| Cuplikan yang Diberikan |

===============

Baca berita tanpa iklan. Gabung Kompas.com+
Salin Artikel

Memahami Tugas dan Sejarah Lembaga Penjamin Simpanan

JAKARTA, KOMPAS.com - Lembaga Penjamin Simpanan atau LPS merupakan lembaga independen yang bertugas menjamin simpanan nasabah perbankan di Indonesia.

LPS juga bertugas menjaga stabilitas sistem perbankan sesuai kewenangannya.

Dalam tugasnya, LPS menjamin simpanan nasabah bank yang berbentuk tabungan, deposito, giro, sertifikat deposito, dan bentuk lain yang dipersamakan dengan itu.

Tak hanya itu, LPS juga menjamin simpanan nasabah bank syariah yang berbentuk giro wadiah, tabungan wadiah, tabungan mudharabah, dan deposito mudharabah.

Nilai simpanan yang dijamin oleh LPS paling tinggi sebesar Rp 2 milyar per nasabah per bank sejak tanggal 13 Oktober 2008.

Apabila seorang nasabah mempunyai beberapa rekening simpanan pada satu bank, maka untuk menghitung simpanan yang dijamin, saldo seluruh rekening tersebut dijumlahkan.

===============

| Data Mentah |
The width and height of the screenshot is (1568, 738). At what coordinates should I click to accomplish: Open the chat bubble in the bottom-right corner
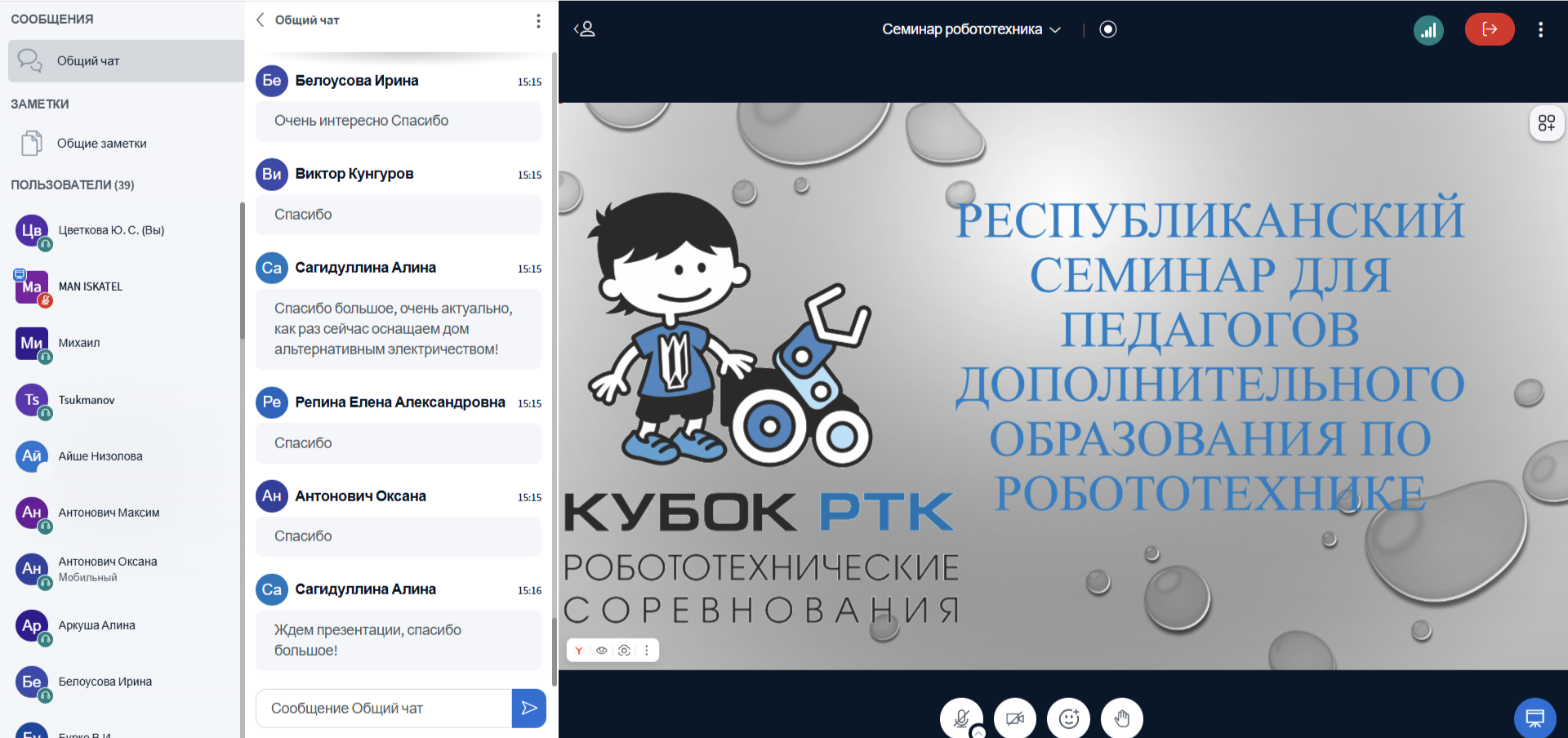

===============

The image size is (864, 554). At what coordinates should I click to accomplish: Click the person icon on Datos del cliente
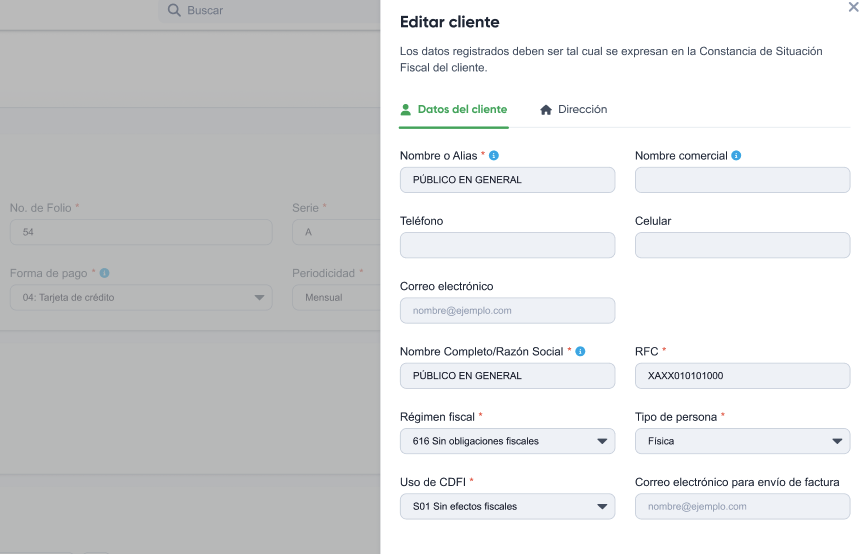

===============

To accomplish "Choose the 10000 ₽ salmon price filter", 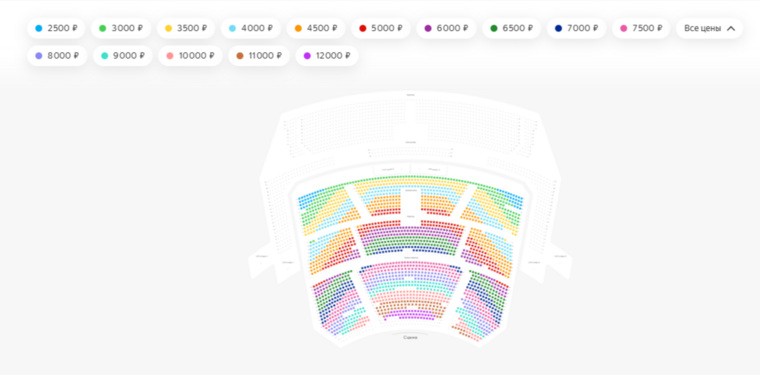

===============

| Petunjuk Tugas |
Silakan lanjutkan cuplikan tentang Lembaga Penjamin Simpanan mulai setelah kalimat terakhirnya.

| Hasil Latihan |
Nilai simpanan yang dijamin tersebut meliputi pokok ditambah bunga untuk bank konvensional, atau pokok ditambah bagi hasil yang telah menjadi hak nasabah untuk bank syariah.

Adapun, simpanan di atas Rp 2 miliar akan diselesaikan oleh Tim Likuidasi berdasarkan hasil likuidasi kekayaan bank.

Berikut ini adalah beberapa tugas Lembaga Penjamin Simpanan (LPS):

  • Merumuskan dan menetapkan kebijakan pelaksanaan penjaminan simpanan.
  • Melaksanakan penjaminan simpanan.
  • Merumuskan dan menetapkan kebijakan dalam rangka turut aktif memelihara stabilitas sistem perbankan.
  • Merumuskan, menetapkan, dan melaksanakan kebijakan penyelesaian bank gagal yang tidak berdampak sistemik.
  • Melaksanakan penanganan bank gagal yang berdampak sistemik.

Setelah mengetahui tugasnya, berikut ini adalah wewenang Lembaga Penjamin Simpanan (LPS):

  • Menetapkan dan memungut premi penjaminan.
  • Menetapkan dan memungut kontribusi pada saat bank pertama kali menjadi peserta.
  • Melakukan pengelolaan kekayaan dan kewajiban LPS.
  • Mendapatkan data simpanan nasabah, data kesehatan bank, laporan keuangan bank, dan laporan hasil pemeriksaan bank sepanjang tidak melanggar kerahasiaan bank.
  • Melakukan rekonsiliasi, verifikasi, dan/atau konfirmasi atas data tersebut pada angka 4.
  • Menetapkan syarat, tata cara, dan ketentuan pembayaran klaim.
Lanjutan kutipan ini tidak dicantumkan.